* [Extracted information]:
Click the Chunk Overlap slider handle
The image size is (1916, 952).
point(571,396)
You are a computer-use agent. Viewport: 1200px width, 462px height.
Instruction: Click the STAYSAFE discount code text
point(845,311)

==

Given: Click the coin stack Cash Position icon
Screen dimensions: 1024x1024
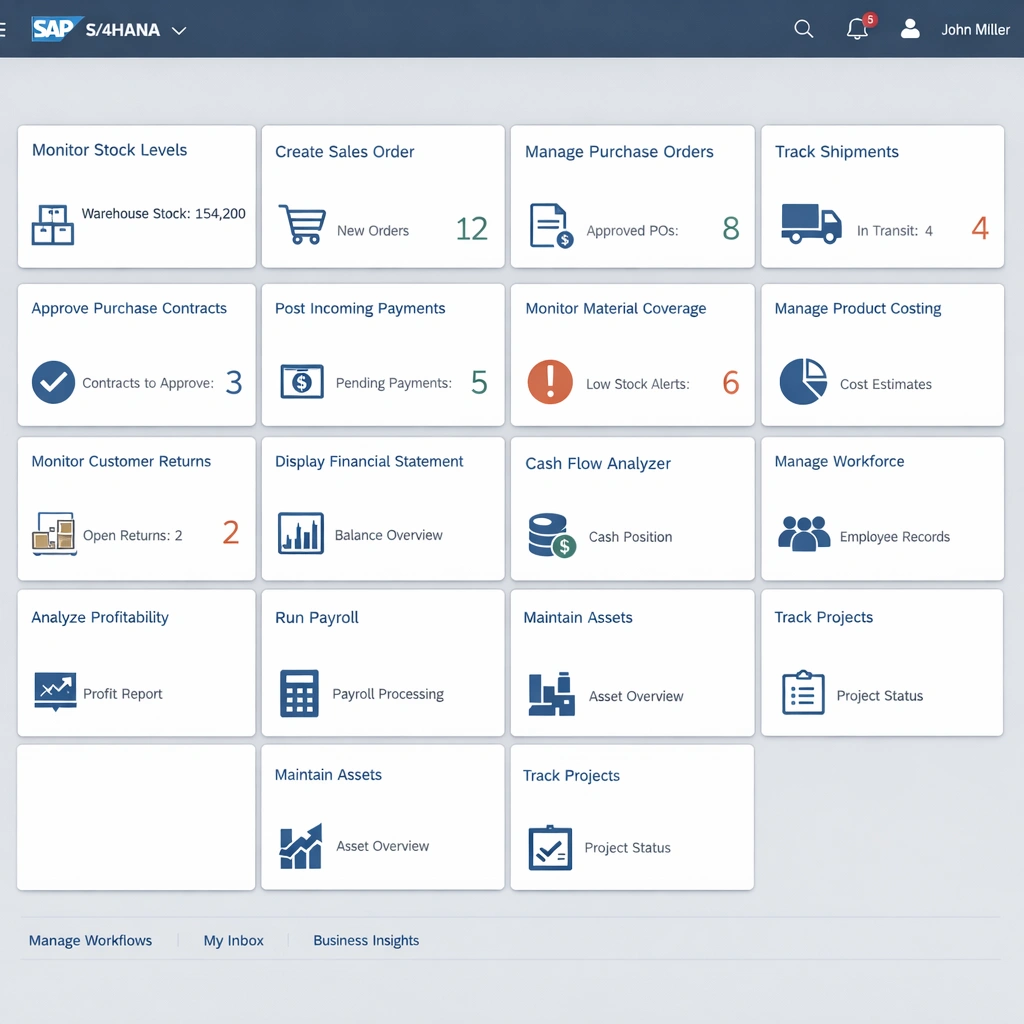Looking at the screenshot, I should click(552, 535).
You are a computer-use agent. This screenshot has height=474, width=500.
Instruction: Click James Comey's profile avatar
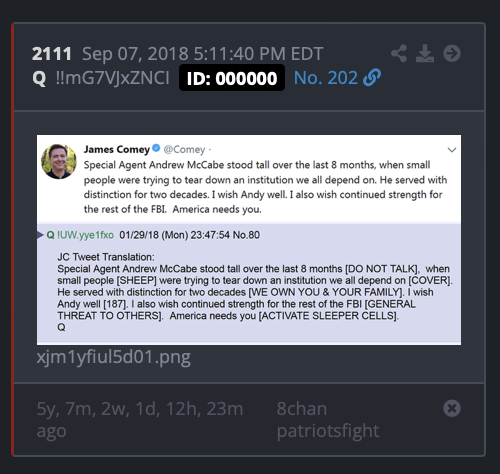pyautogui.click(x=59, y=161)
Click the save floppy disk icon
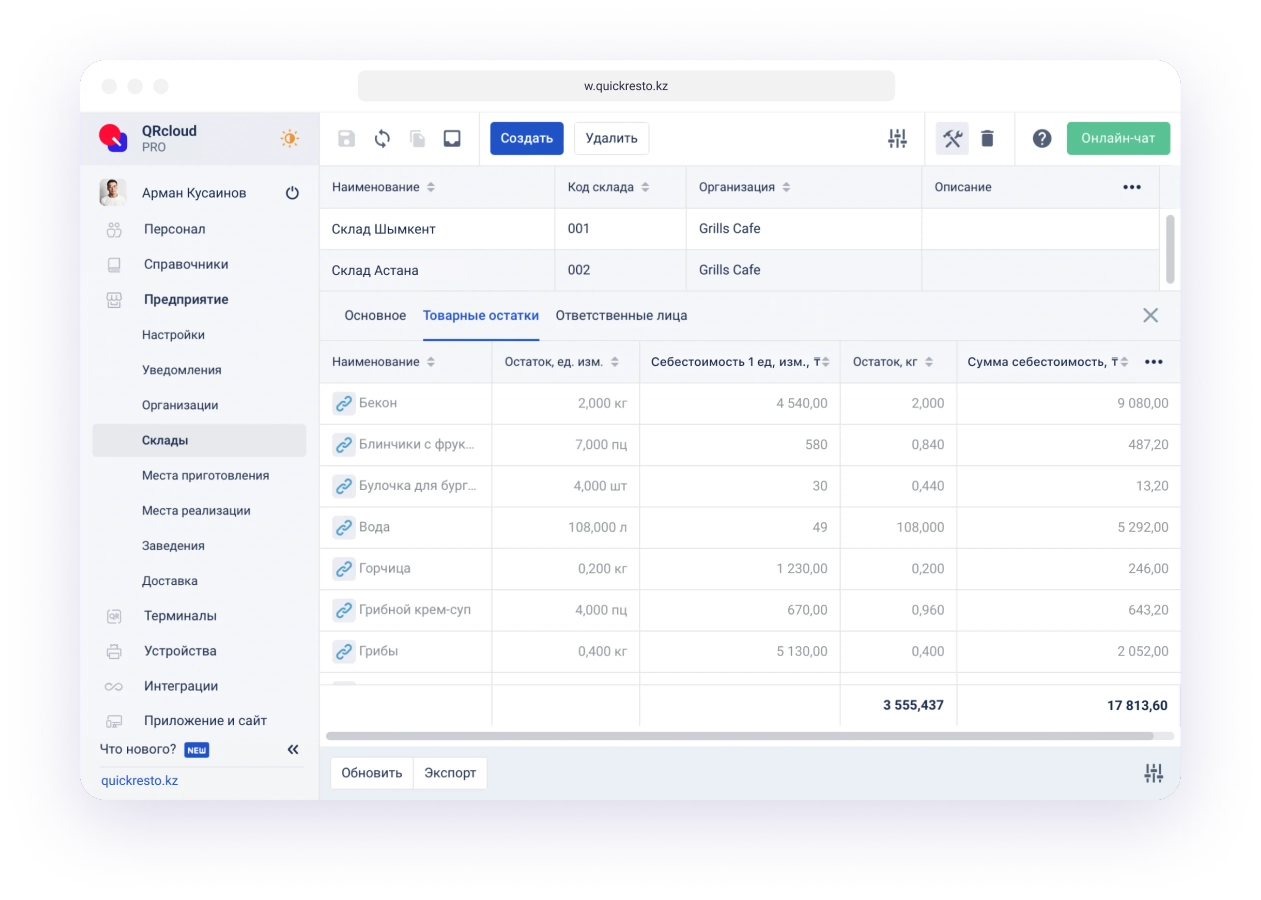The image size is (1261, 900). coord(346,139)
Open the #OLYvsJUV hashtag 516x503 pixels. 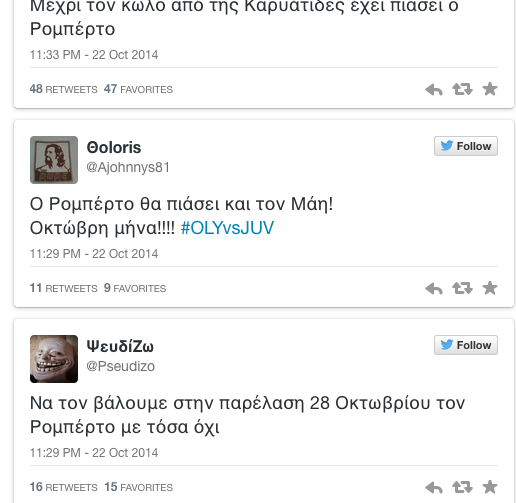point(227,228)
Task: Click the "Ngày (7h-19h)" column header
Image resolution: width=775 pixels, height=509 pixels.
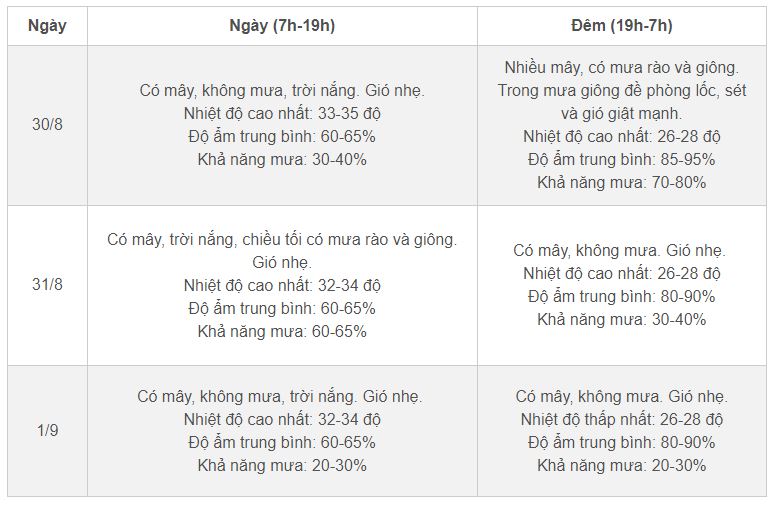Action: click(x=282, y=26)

* [What is needed]:
Find every line above that contains the word "icon" and copy each of those lines in full.

* [Exercise output]:
Given: Click the coin stack Cash Position icon
Click the save floppy disk icon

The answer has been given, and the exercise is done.